Search code examples
apache-sparkspark-structured-streamingspark-streaming-kafka

Spark Structured Streaming - Streaming data joined with static data which will be refreshed every 5 mins


For spark structured streaming job one input is coming from a kafka topic while second input is a file (which will be refreshed every 5 mins by a python API). I need to join these 2 inputs and write to a kafka topic.

The issue I am facing is when second input file is being refreshed and spark streaming job is reading the file at the same time I get the error below:

File file:/home/hduser/code/new/collect_ip1/part-00163-55e17a3c-f524-4dac-89a4-b9e12f1a79df-c000.csv does not exist It is possible the underlying files have been updated. You can explicitly invalidate the cache in Spark by recreating the Dataset/DataFrame involved.

Any help will be appreciated.


Solution

  • Use HBase as your store for static. It is more work for sure but allows for concurrent updating.
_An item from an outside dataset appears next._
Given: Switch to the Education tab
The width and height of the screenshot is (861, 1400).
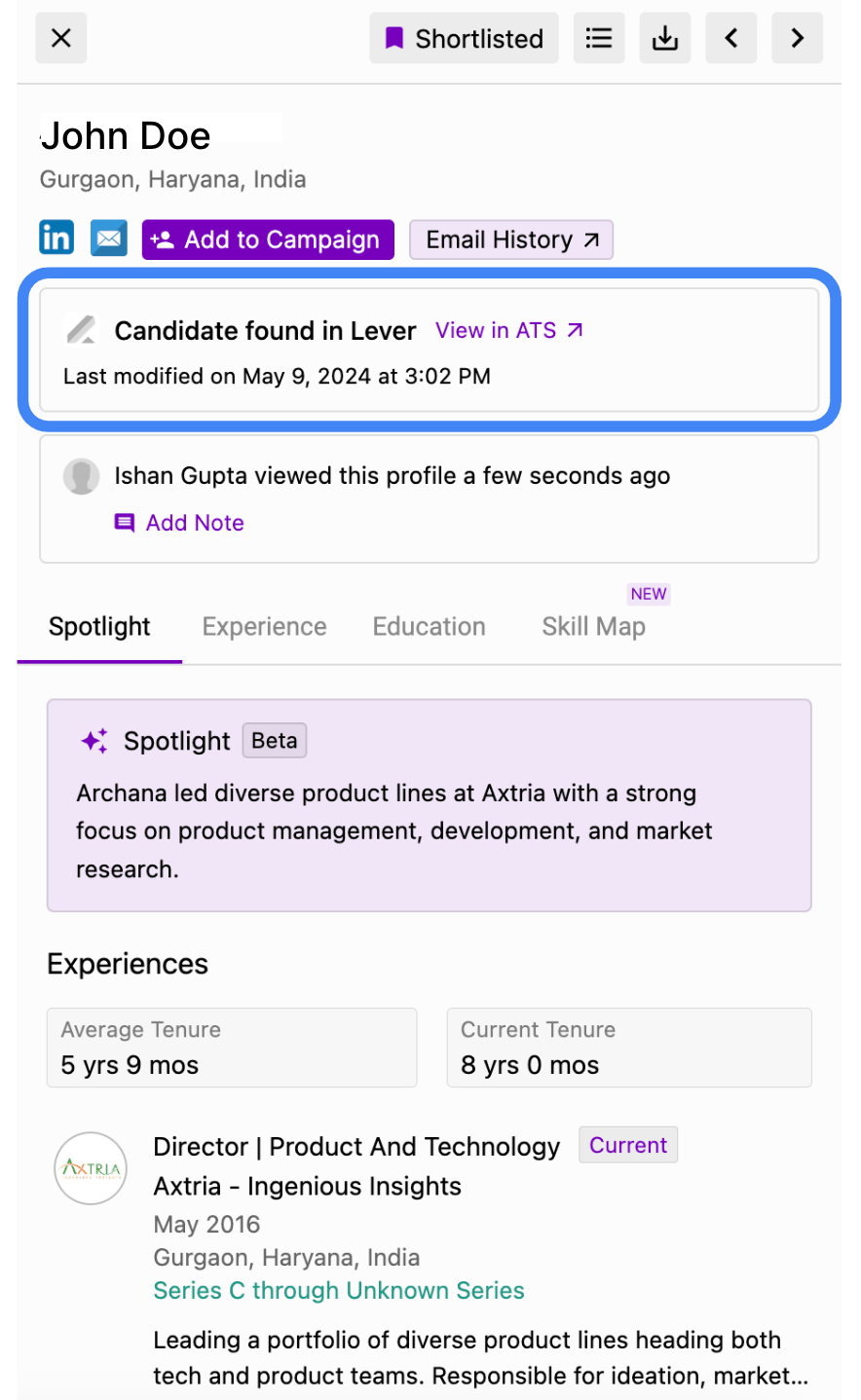Looking at the screenshot, I should pos(430,627).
    Where I work, all Spark Streaming uses HBase for lookup of data. Far faster. What if you have a 100M customers for a microbatch of 10k records? I know it was a lot of work initially.

    See https://medium.com/@anchitsharma1994/hbase-lookup-in-spark-streaming-acafe28cb0dc

    If you have a small static ref table, then static join is fine, but you also have updating, causing issues.